Wir arbeiteten mit INSIGHTS MDI® – und was soll ich sagen? Es war, als würde plötzlich jemand das Licht anmachen. Plötzlich ergab alles Sinn. Plötzlich hatten die Konflikte Namen. Der Kollege, der immer sofort loslegen wollte, war der „rote Typ“: zielstrebig, ergebnisorientiert. Die Kollegin, die jedes Detail zehnmal prüfen wollte, war „blau“: analytisch, faktenbasiert. Die, die nie wollte, dass jemand verletzt wird – „grün“: harmoniebedürftig, teamorientiert. Und dann gab’s noch den „gelben Typ“: kreativ, immer voller neuer Ideen, aber manchmal chaotisch.

Das Aha-Erlebnis im Team

Ich erinnere mich noch an einen Moment, der alles verändert hat. Wir hatten eine hitzige Diskussion, weil die einen sofort entscheiden wollten und die anderen „bisher nicht genug Daten“ hatten.

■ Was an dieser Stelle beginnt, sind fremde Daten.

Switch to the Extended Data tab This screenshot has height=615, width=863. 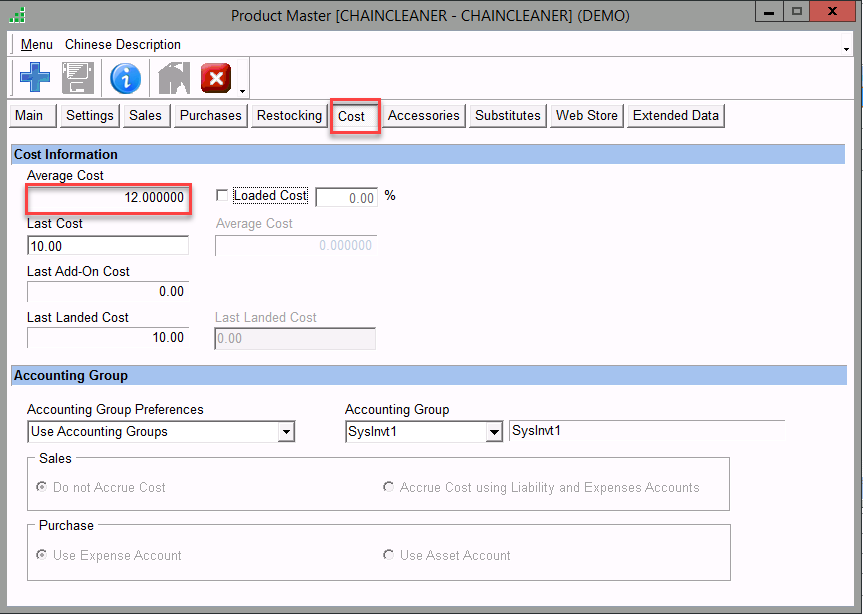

Normalerweise wäre das in Streit ausgeartet. Aber diesmal hat einer gelacht und gesagt: „Okay, das ist jetzt wieder unser roter Blitz gegen unsere blaue Sicherheit.“

Alle mussten lachen – und auf einmal war die Spannung raus. Wir hatten verstanden: Es geht nicht darum, dass einer recht hat. Es geht darum, dass wir unterschiedlich ticken.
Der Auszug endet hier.